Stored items

#####

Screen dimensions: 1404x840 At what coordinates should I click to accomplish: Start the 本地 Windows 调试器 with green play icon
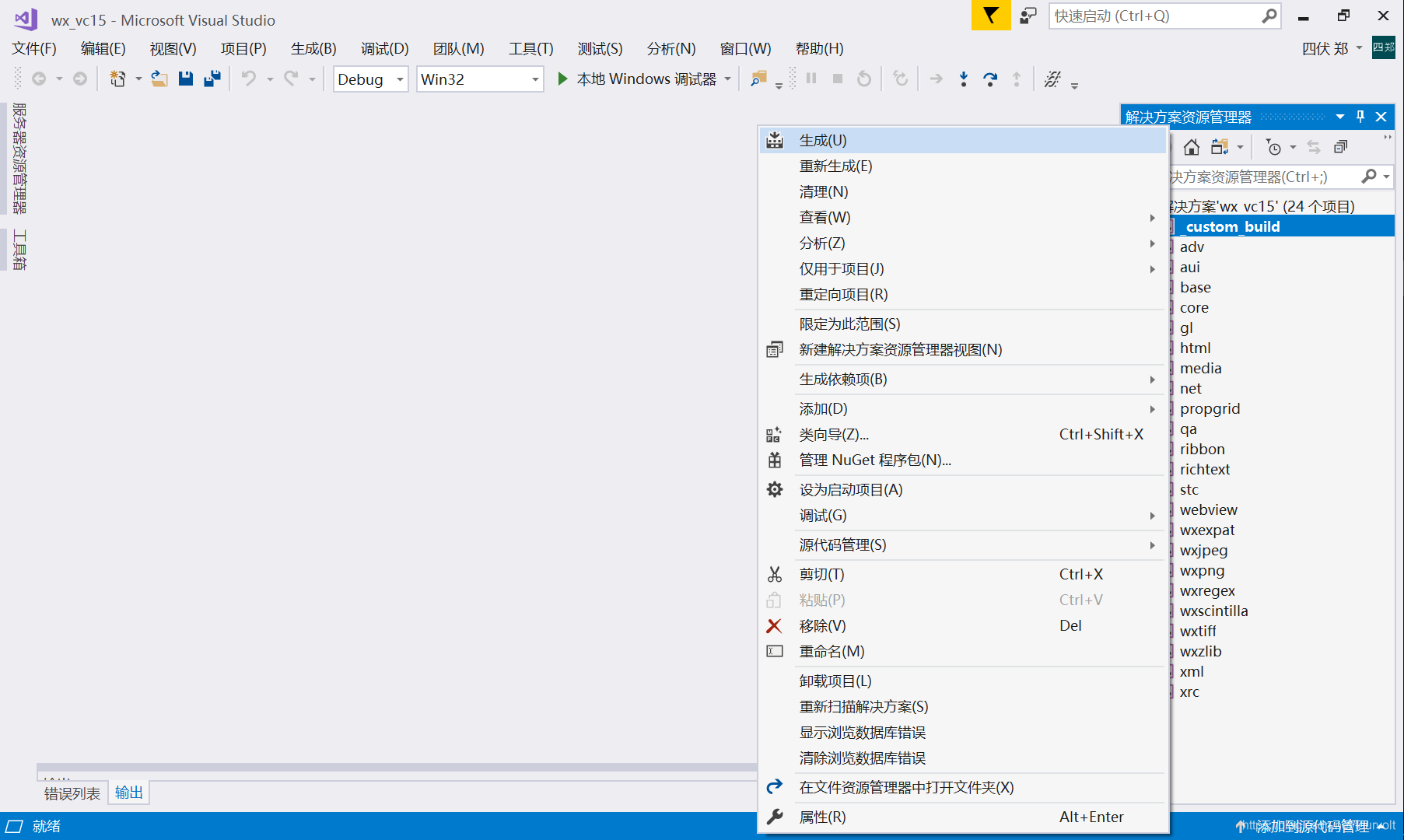click(646, 79)
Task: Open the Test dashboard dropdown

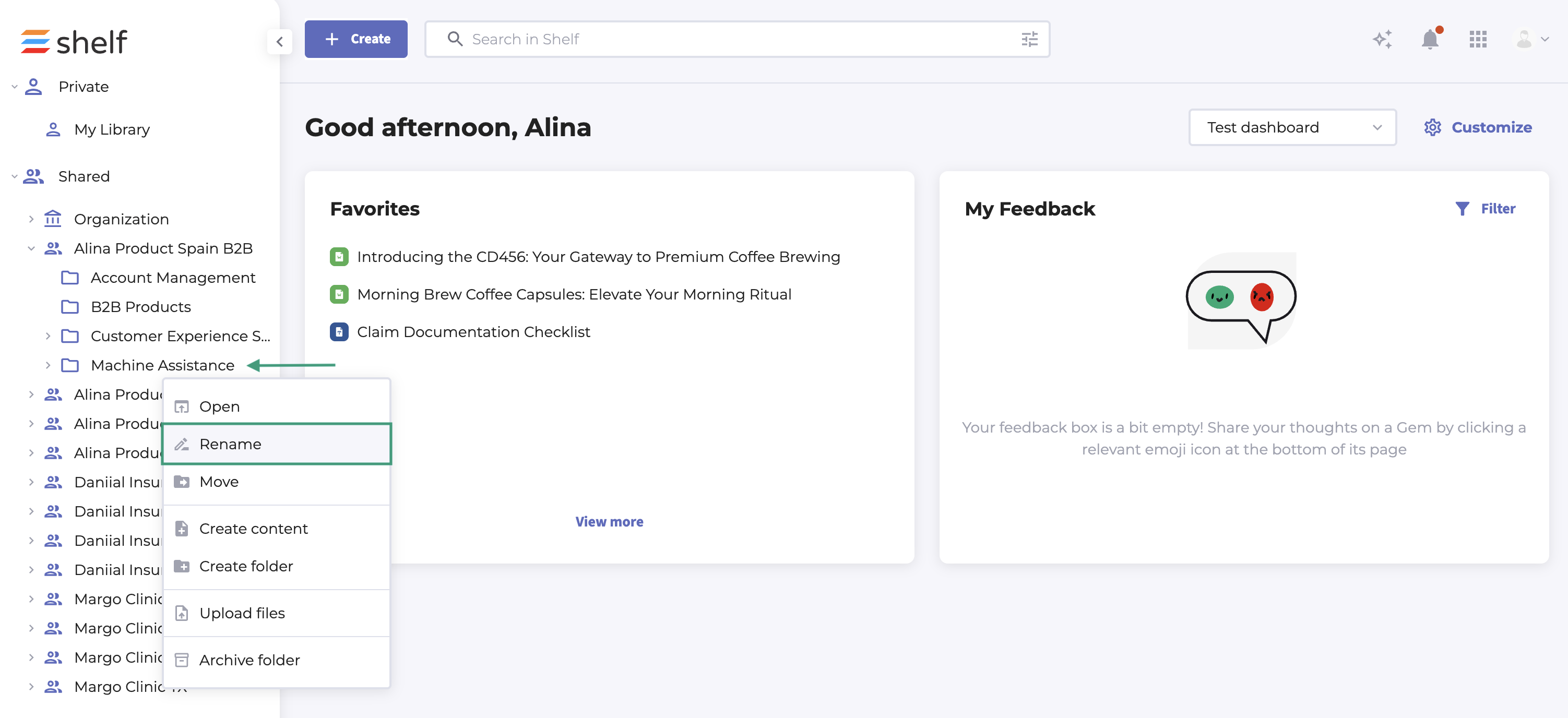Action: pyautogui.click(x=1292, y=127)
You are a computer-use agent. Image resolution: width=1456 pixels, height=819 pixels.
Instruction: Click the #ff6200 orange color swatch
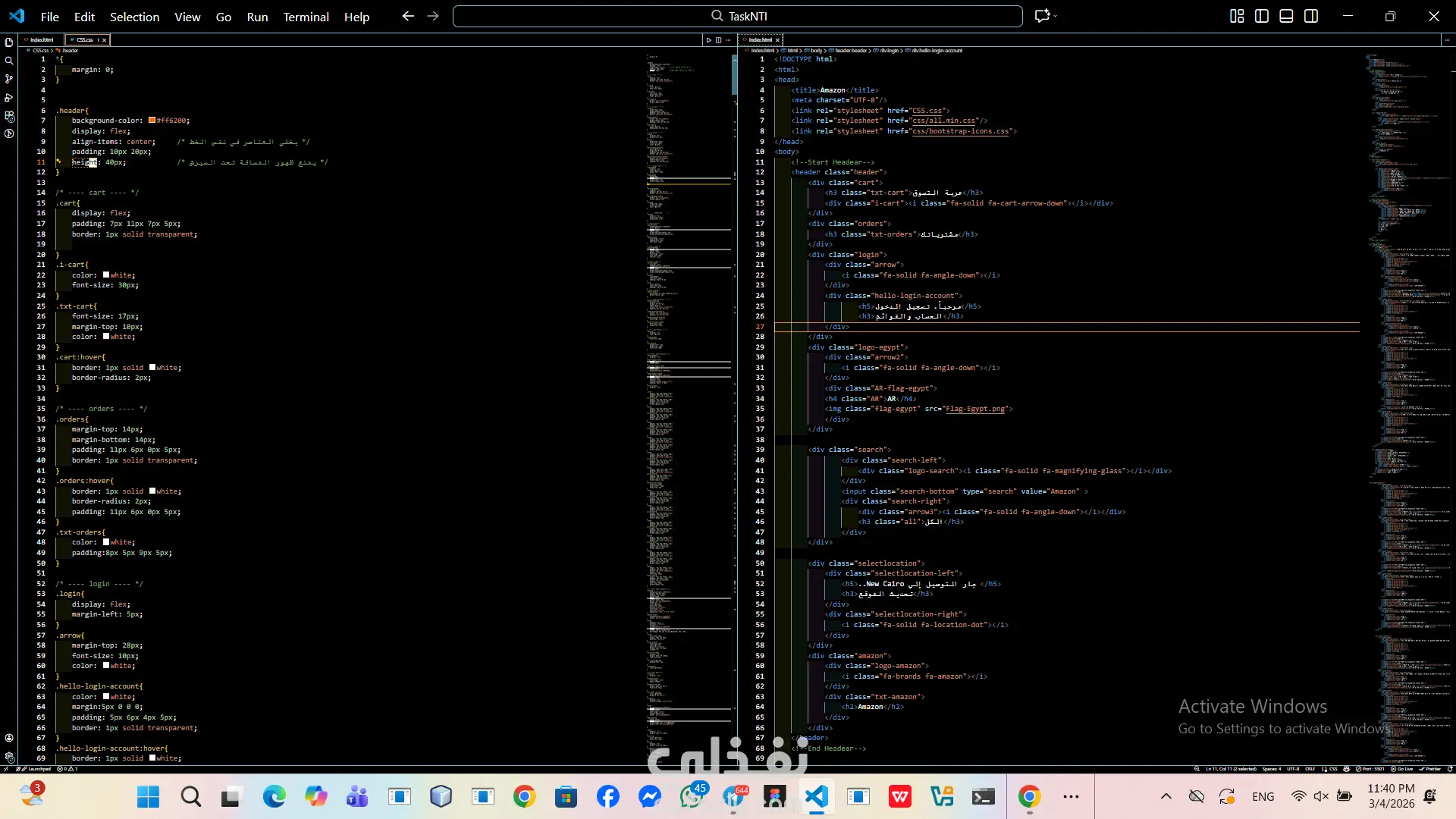[x=152, y=121]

#####

Work order:
Letter for letter, reproduce every record above and skip the pictures.

Result for this exercise:
Screen dimensions: 1404x840 At what coordinates should I click to accomplish: Start the 本地 Windows 调试器 with green play icon
click(646, 79)
Task: Open the Test dashboard dropdown

Action: pyautogui.click(x=1292, y=127)
You are a computer-use agent. Image resolution: width=1456 pixels, height=819 pixels.
Instruction: Click the #ff6200 orange color swatch
[x=152, y=121]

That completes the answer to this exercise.